───── Texte fourni

" Pour beaucoup de Français, aujourd'hui, les morts de la Libération ont péri dans les maquis, dans les prisons allemandes, dans les camps, dans les rangs de la 2e D.B. ou dans ceux de l'armée de De Lattre. Les Français, ceux de Normandie surtout, longtemps sous le feu, lorsqu'ils n'étaient pas pris entre deux feux, n'occupent qu'une modeste place dans l'histoire de la Seconde Guerre mondiale. Leurs souffrances et les horreurs des camps ont été effacées par les joies de la Libération. Et l'image de la grasse, de la riante Normandie, l'a toujours emporté sur la réalité de la Normandie assassinée. " (Henri Amouroux, "La Grande Histoire des Français sous l'Occupation", éd. Robert Laffont, 1988).
En quelques mois, nous passons des commémorations de la Première Guerre mondiale (le centenaire de l'Armistice) aux commémorations de la Seconde Guerre mondiale. Ce jeudi 6 juin 2019, de nombreux chefs d'État et de gouvernement viennent rendre hommage à la bravoure des vies détruites à l'occasion du 75e anniversaire du Débarquement de la Normandie. Il n'y a eu que vingt-cinq ans, soit une génération, entre la fin de la Der des ders et le début de la fin de la seconde.
Heureusement, aucune Troisième Guerre mondiale n'est encore en préparation même si certaines tensions peuvent faire craindre le pire : la dissuasion nucléaire, la coopération internationale (ONU, Union Européenne notamment), la fin de la guerre froide, ont déplacé la guerre sur le terrain économique. Le terrorisme islamiste cherche aussi la guerre, mais la tentative d'un véritable État terroriste ( Daech) a été (heureusement) de courte durée.
À grand renfort de grosses productions cinématographiques américaines (surtout "Le Jour le plus long" sorti le 25 septembre 1962, et "Il faut sauver le soldat Ryan" de Steven Spielberg, sorti le 24 juillet 1998), le Débarquement a fait l'objet d'une véritable fascination. La France est évidemment très touchée par ces commémorations puisque cela s'est déroulé sur son sol pour libérer le territoire français de l'occupant nazi. Cela n'empêche pas le souvenir des soldats de l'Armée rouge venus "libérer" (puis occuper) l'Europe centrale et orientale (l'opération Bagration visant à "libérer" la Biélorussie a commencé le 22 juin 1944).
Avant François Mitterrand, il y a eu peu de cérémonies commémoratives du Débarquement. La raison, c'était le refus de De Gaulle de commémorer une intervention militaire américaine sans que la France n'ait eu beaucoup d'influence. Pas question pour lui de fêter les vingt ans du Débarquement en 1964. Le témoignage de son ministre Alain Peyrefitte est à cet égard assez éclairant, De Gaulle lui avait dit : " Le Débarquement du 6 juin, ç'a a été l'affaire des Anglo-Saxons, d'où la France a été exclue. Ils étaient bien décidés à s'installer en France comme en territoire ennemi ! Comme ils venaient de la faire en Italie et comme ils s'apprêtaient à le faire en Allemagne !... Et vous voudriez que j'aille commémorer leur débarquement, alors qu'il était le prélude à une seconde occupation du pays ? ".

──────────
───── Informations fournies

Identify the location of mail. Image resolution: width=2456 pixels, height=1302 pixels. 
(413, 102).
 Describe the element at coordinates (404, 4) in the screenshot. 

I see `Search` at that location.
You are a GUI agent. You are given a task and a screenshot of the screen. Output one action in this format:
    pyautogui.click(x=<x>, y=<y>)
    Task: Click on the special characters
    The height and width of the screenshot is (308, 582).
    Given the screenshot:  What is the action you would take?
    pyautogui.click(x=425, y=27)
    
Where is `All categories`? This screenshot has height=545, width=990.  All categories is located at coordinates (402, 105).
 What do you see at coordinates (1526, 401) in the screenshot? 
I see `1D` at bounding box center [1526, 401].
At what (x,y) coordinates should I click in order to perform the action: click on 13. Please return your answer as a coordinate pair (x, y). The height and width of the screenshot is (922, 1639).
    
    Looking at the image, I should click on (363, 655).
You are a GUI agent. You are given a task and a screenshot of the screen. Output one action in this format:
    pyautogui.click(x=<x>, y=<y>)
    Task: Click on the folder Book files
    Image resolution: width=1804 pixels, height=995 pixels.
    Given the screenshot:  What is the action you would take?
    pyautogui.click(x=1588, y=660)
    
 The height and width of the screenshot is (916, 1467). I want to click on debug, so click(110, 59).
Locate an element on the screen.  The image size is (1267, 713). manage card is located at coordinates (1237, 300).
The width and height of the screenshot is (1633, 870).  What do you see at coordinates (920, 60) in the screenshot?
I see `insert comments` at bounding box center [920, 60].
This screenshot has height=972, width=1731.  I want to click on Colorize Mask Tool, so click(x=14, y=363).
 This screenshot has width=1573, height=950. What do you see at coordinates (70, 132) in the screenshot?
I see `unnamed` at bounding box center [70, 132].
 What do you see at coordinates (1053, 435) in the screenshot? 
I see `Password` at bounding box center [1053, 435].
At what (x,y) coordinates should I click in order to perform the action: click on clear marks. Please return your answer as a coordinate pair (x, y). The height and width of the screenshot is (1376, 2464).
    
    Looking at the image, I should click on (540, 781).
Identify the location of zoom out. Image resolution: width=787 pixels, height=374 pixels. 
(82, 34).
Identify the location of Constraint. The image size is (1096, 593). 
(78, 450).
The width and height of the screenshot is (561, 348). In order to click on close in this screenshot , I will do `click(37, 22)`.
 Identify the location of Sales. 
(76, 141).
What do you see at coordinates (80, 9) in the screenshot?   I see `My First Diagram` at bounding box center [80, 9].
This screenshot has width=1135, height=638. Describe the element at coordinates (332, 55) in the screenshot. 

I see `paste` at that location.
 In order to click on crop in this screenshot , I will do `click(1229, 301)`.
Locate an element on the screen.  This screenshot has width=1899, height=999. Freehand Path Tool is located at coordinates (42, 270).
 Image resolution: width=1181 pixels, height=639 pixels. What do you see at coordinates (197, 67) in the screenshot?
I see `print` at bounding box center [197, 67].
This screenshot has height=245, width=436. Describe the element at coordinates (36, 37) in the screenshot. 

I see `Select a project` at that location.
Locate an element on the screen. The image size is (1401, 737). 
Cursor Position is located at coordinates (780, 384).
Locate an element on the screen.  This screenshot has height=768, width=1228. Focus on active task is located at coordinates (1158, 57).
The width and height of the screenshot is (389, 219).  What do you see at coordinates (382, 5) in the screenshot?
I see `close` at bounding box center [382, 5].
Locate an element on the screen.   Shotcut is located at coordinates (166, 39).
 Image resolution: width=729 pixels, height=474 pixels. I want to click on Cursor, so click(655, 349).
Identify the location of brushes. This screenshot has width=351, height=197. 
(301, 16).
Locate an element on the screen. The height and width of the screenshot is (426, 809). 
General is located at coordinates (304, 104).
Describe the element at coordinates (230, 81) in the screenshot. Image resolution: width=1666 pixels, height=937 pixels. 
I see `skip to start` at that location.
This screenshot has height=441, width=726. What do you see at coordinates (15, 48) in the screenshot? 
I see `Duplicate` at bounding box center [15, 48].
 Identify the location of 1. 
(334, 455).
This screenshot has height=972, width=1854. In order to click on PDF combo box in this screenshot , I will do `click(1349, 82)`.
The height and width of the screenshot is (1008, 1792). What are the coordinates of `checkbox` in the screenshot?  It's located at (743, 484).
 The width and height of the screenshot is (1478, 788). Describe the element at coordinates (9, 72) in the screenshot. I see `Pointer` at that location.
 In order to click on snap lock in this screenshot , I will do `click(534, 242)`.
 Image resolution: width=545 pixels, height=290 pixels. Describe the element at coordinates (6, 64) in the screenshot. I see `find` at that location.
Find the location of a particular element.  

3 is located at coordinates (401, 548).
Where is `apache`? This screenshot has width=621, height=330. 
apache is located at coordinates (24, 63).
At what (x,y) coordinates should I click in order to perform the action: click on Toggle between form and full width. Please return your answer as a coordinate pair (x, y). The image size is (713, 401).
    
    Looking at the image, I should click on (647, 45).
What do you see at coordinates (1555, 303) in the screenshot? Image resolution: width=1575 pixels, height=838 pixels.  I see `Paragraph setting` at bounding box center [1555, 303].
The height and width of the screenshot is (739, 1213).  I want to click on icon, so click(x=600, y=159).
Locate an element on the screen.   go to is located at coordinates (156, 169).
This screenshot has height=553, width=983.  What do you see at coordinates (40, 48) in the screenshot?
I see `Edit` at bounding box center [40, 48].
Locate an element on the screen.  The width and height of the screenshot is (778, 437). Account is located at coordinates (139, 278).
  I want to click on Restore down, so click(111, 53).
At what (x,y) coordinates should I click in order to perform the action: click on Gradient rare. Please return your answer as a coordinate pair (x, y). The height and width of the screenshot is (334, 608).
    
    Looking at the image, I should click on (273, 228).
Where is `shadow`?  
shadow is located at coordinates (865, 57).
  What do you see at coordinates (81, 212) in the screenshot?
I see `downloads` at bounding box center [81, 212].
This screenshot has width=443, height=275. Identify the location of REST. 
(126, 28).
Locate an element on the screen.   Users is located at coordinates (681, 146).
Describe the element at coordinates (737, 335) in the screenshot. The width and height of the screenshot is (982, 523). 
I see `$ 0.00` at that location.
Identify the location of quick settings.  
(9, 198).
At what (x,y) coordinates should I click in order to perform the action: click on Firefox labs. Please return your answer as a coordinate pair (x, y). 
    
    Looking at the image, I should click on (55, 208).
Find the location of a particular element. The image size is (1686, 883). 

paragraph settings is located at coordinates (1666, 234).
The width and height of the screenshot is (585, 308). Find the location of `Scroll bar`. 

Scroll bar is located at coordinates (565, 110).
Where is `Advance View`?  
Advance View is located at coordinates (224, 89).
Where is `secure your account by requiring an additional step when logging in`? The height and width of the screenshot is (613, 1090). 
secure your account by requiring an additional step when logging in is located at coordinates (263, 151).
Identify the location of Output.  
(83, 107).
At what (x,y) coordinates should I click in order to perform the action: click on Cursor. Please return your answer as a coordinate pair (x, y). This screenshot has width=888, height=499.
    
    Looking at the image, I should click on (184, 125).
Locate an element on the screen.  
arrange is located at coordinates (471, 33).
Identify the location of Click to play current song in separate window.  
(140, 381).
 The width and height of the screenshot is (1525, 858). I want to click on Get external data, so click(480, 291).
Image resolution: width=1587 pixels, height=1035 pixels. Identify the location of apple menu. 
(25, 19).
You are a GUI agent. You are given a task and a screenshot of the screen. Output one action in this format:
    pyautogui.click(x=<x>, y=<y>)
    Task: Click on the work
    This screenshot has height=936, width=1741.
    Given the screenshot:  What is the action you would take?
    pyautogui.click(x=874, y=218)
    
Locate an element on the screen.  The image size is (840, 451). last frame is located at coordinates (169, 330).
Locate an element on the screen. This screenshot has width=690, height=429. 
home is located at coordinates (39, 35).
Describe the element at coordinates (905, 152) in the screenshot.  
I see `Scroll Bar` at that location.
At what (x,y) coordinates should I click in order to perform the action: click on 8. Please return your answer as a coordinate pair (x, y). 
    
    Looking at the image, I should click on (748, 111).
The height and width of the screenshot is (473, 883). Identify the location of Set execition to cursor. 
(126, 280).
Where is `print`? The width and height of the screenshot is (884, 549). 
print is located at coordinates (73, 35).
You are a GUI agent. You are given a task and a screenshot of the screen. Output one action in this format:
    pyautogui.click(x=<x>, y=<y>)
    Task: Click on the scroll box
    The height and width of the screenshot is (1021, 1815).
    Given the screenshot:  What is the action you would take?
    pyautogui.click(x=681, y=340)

──────────

- _Actions à réaliser_
(1) Réécrivez le passage du texte sur les commémorations du Débarquement qui commence à "Heureusement, aucune Troisième" et se termine à "de courte durée.", en remplaçant "dissuasion nucléaire" par "dissuasion atomique".
(2) Poursuivez le texte sur les commémorations du Débarquement à partir de sa dernière phrase.
Les enregistrements ci-dessus constituent un ensemble indépendant du texte.

- _Réponses aux exercices_
(1)
Heureusement, aucune Troisième Guerre mondiale n'est encore en préparation même si certaines tensions peuvent faire craindre le pire : la dissuasion atomique, la coopération internationale (ONU, Union Européenne notamment), la fin de la guerre froide, ont déplacé la guerre sur le terrain économique. Le terrorisme islamiste cherche aussi la guerre, mais la tentative d'un véritable État terroriste ( Daech) a été (heureusement) de courte durée.

(2)
Ce fut d'ailleurs à cette époque (1964) que les premiers témoignages sur les victimes dans la population civile ont été publiés (mais il a fallu attendre plusieurs décennies avant d'être reconnus officiellement). Près de 50 000 civils français (selon l'estimation haute de l'historien Henri Amouroux) ont été tués au cours de cette opération jusqu'à la fin de la Bataille de Normandie le 29 août 1944, des villes ont été littéralement détruites par les bombardements américains, sans que leur valeur stratégique soit vraiment admise : Caen, Saint-Lô, Le Havre, etc.
Néanmoins, De Gaulle refusait de reconnaître que sans ce Débarquement, la Libération de Paris, son discours si émouvant et si célèbre du "Paris libéré" n'aurait jamais pu être prononcé. Dans cette attitude, il y avait une forme d'ingratitude que ses successeurs ont refusé de perpétuer.
Au contraire, François Mitterrand et Ronald Reagan y ont trouvé un intérêt commun à commémorer en grandes pompes une victoire de l'Ouest. En 1984, l'URSS était malade de ses gérontocrates et l'Amérique triomphante de Reagan voulait enfoncer le clou. Vingt ans plus tard, en 2004, l'Allemagne (vaincue) et la Russie furent présentes aux commémorations. Et il y a cinq ans, en 2014, Vladimir Poutine avait fait le déplacement alors que la crise ukrainienne était au plus haut.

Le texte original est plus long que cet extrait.